The 2012 Annual Report provides an overview of the work the ASA and CAP from January 2012 to December 2012 to ensure advertising in all media is legal decent, honest and truthful – both for the protection of consumers, as well as ensuring fair competition between advertisers. In this report we share the ASA’s ‘big five’ priorities around misleading advertising:

  • Free Trials - We banned several ads last year where customers were unwittingly tied into an on-going paid relationship with an advertiser after signing up for a free offer. We remain alert to tackling this worrying practice and are warning consumers to read the small print carefully before handing over any payment details.
  • Misleading pricing - Our action has already led to more transparent pricing in the hotels sector, getting them to include VAT in their advertised room prices, and in the telecoms sector through clearer information on price packages that include several elements, e.g. broadband, line rental, call costs and TV.
  • Daily deals - We found widespread problems such as failing to conduct promotions fairly; not making clear significant terms and conditions; failing to provide evidence that offers were available; and making exaggerated savings claims.
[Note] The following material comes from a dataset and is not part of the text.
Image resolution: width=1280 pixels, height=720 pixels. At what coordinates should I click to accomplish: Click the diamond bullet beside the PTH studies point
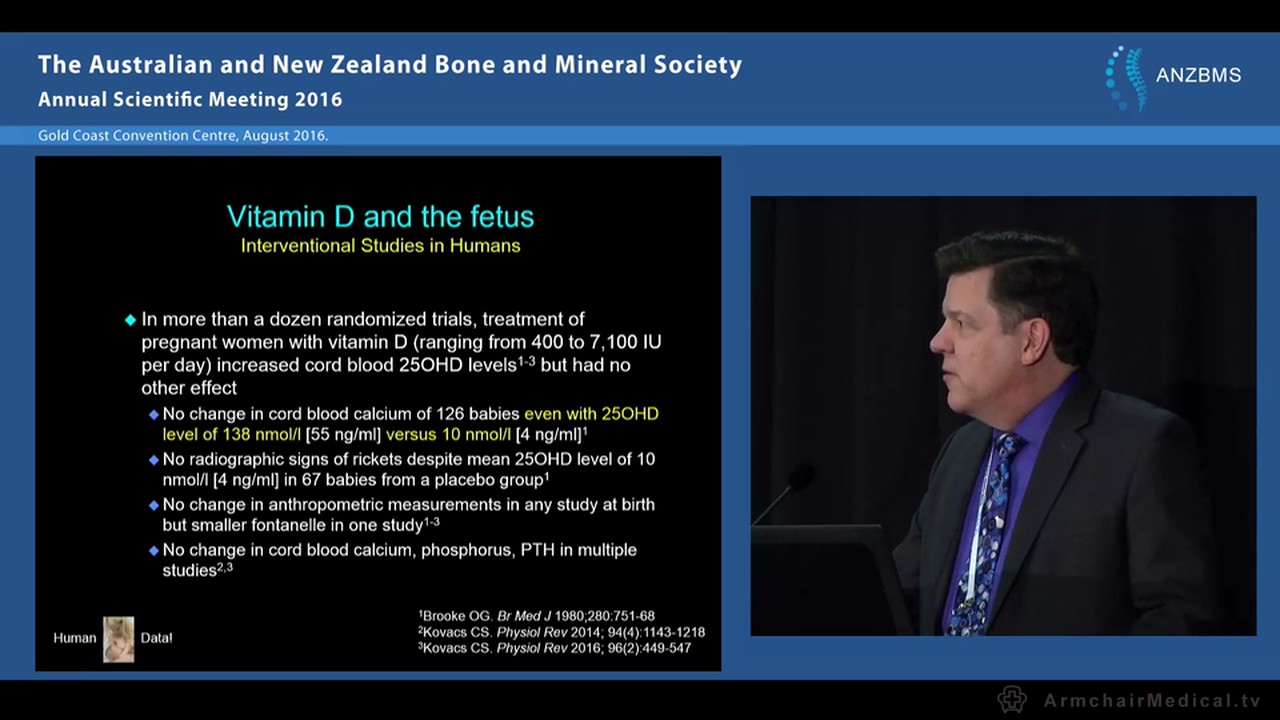click(153, 549)
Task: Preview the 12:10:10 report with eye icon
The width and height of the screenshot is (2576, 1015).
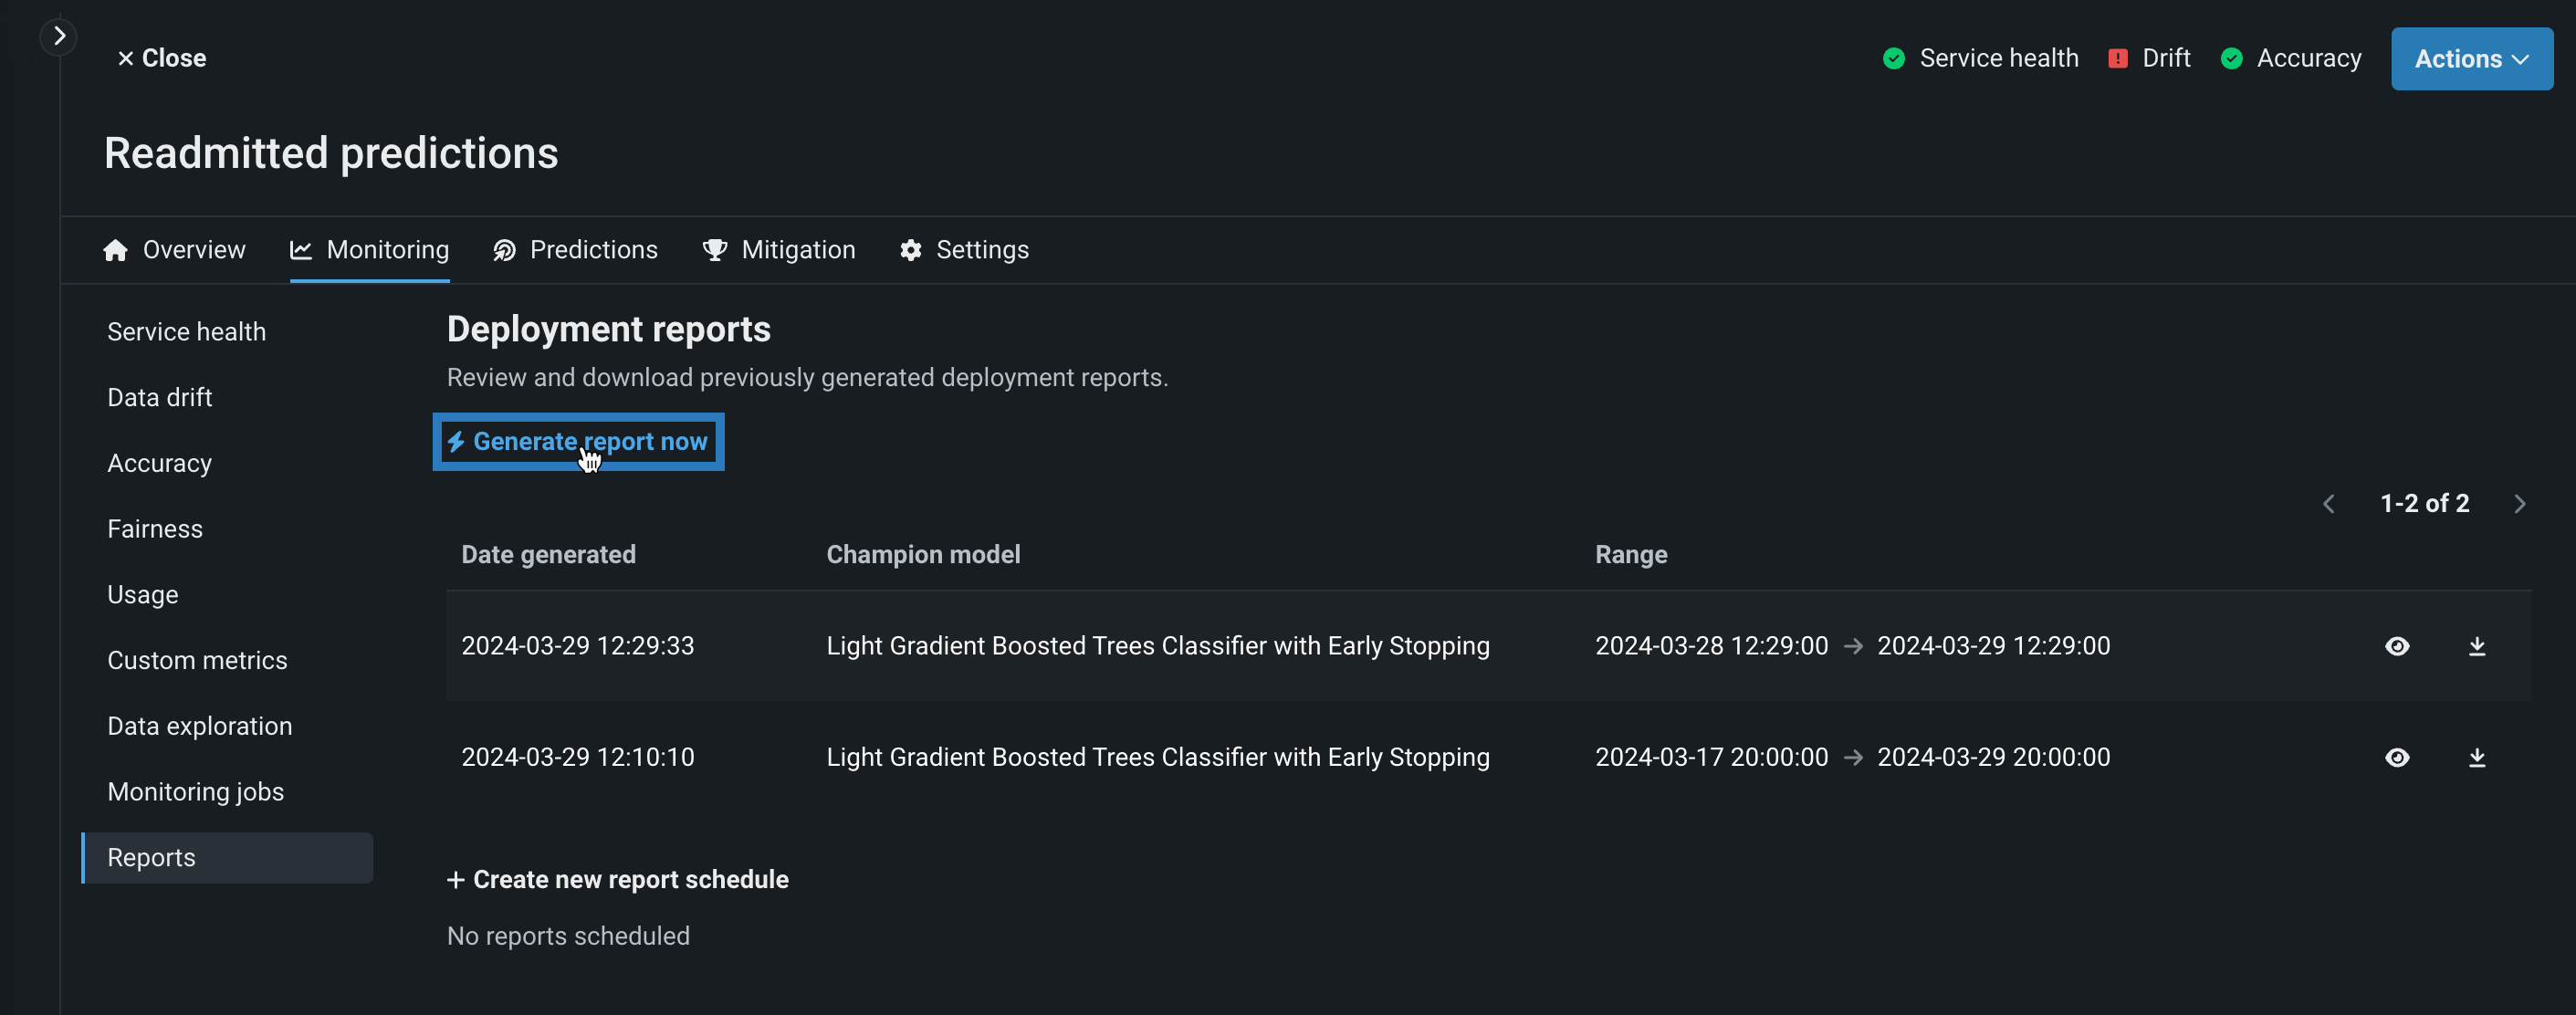Action: tap(2396, 757)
    Our action has resulted in a wholesale shift in the way ‘daily deals’ companies now approach their advertising and has led to a welcome fall in complaints and a real improvement in the way daily deals are promoted.
  • Misleading testimonials - Testimonials must be genuine and mustn’t be edited in a way that misleads. We’ve been busy working to improve transparency around paid endorsements. For example, our rulings against celebrity tweets have set a clear benchmark that requires advertisers to make it obvious when the tweet is a paid-for commercial message.
  • Misleading health claims - False claims can have serious consequences by discouraging people from seeking proper medical advice. Many of these claims are made online. We’re taking action where we can. By taking action and raising awareness, we play an important part in protecting consumers from misleading and potentially harmful ads.

In addition, our report revealed that from January 2012 – December 2012: 

•    We received 31,298 complaints about 18,990 ads
•    Our work led to 3,700 ads being changed or withdrawn
•    We dealt with 6,273 complaints about 5,338 online ads – 28% of our workload
•    70% of our cases were about ads that could be considered misleading.